22. Hukuk Dairesi 2014/32735 E. , 2016/4416 K.
"İçtihat Metni"MAHKEMESİ :İş Mahkemesi
DAVA : Davacı, kıdem, ihbar tazminatı, fazla çalışma ücreti, yıllık izin ile hafta tatili ücreti alacaklarının ödetilmesine karar verilmesini istemiştir.
Mahkeme, isteği kısmen hüküm altına almıştır.

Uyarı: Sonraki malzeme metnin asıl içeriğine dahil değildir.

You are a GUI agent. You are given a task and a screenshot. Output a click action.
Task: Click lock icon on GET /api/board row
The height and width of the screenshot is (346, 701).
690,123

Hüküm süresi içinde taraflar avukatlarınca temyiz edilmiş olmakla, dava dosyası için Tetkik Hakimi ... tarafından düzenlenen rapor dinlendikten sonra dosya incelendi, gereği konuşulup düşünüldü:
Y A R G I T A Y K A R A R I
Davacı İsteminin Özeti:
Davacı, iş sözleşmesinin haksız feshedildiğini ileri sürerek kıdem ve ihbar tazminatı ile bir kısım işçilik alacaklarının davalıdan tahsiline karar verilmesini talep etmiştir.
Davalı Cevabının Özeti:
Davalı, feshin haklı sebebe dayandığını, isteklerin yerinde olmadığını ileri sürerek davanın reddine karar verilmesini istemiştir.
Mahkeme Kararının Özeti:
Mahkemece, toplanan deliller ve bilirkişi raporuna dayanılarak, kıdem ve ihbar tazminatının reddine, diğer isteklerin kısmen kabulüne karar verilmiştir.
Temyiz:
Kararı davalı ve davacı temyiz etmiştir.
Gerekçe:
...-Dosyadaki yazılara toplanan delillerle kararın dayandığı kanuni gerektirici sebeplere göre davacının tüm, davalının aşağıdaki bendin kapsamı dışında kalan temyiz itirazları yerinde değildir.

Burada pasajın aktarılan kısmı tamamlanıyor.